The first phase of the government's welfare reform package, announced in the run-up to the 2011 election, is set to cost NZ$287.5 million over four years. Of those costs, NZ$206 million will be reprioritised from within existing Social Development spending, while the rest would be additional up-front funding, Social Development Minister Paula Bennett said.
A second phase of reforms would be funded in Budget 2013. All up, the welfare package would cost at least NZ$520 million, and save NZ$1 billion over four years, she said.
"Added to the NZ$7.6 billion annual cost of welfare, this extra investment provides support - such as childcare and staff - that is vital to the reforms, Bennett said in a media statement.
"The government's welfare changes require a significant up-front financial support.
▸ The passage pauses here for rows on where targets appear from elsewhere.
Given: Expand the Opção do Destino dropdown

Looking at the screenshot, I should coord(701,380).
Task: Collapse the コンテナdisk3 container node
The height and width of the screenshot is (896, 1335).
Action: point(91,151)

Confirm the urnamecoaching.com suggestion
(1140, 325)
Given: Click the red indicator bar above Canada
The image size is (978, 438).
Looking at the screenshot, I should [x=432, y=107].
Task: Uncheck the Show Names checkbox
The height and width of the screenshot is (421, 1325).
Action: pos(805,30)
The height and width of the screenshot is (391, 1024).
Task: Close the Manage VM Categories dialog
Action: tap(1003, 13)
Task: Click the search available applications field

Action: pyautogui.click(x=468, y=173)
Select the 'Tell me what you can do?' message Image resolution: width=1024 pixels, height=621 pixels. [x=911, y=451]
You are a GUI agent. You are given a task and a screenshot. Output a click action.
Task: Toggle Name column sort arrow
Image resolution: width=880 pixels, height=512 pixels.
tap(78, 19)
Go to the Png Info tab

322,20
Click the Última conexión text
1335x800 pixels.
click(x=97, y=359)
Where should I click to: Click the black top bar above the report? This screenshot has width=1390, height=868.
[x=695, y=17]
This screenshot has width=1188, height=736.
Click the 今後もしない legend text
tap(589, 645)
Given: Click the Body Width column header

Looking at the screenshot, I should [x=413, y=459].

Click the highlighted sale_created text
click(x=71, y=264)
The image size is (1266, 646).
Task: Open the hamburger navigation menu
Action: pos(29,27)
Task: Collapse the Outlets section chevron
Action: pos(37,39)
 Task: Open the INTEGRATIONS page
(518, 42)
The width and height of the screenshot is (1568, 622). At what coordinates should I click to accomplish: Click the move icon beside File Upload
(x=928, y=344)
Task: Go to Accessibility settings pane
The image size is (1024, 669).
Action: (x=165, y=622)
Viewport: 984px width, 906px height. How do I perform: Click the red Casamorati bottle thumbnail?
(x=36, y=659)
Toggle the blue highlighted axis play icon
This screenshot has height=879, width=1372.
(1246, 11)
We've made a commitment to provide that investment to ensure fewer people are on welfare long term," she said.
Spending announced in Budget 2012 would include:
- NZ$80 million over four years for Early Chinldhood Education childcare and the Guaranteed Childcare Assistance Payment.
- NZ$55 million over four years for 155 Work and Income staff to support jobseekers and sole parents into work.
- NZ$148.8 million over four years for youth services.
"Funding for youth services will be targeted at budgeting and parenting courses, milestone payments to providers and wrap-around support as well as an extra incentive payment to young people," Bennett said.
"This also includes NZ$77.6 million to support the roughly 14,000 disengaged 16 and 17-year olds, to move them into education or training," she said.
The Ministry of Education would be sharing information with the Ministry of Social Development to track and pick up these disengaged youth.
Other welfare changes included changes to benefit categories, part-time work expectations for sole parents with children aged over five years, and full-time work expectations for sole parents with children aged over 14 years.
"Expectations will centre on each individual's capacity to work shifting the focus to what people can do - not what they can't do," Bennett said.
"It makes sense to put more resources and support into helping a teen parent with no education than, say, a university graduate who is between jobs," she said.